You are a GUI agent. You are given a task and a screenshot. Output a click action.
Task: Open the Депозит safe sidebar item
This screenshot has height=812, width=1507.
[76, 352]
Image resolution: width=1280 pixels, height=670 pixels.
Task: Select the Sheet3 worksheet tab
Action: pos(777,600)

:::::

▶ **Instructions for the task**:
Your job here is to copy the entries above exactly.

▶ **Task solution**:
You are a GUI agent. You are given a task and a screenshot. Output a click action.
Task: Open the Депозит safe sidebar item
This screenshot has height=812, width=1507.
[76, 352]
Image resolution: width=1280 pixels, height=670 pixels.
Task: Select the Sheet3 worksheet tab
Action: pos(777,600)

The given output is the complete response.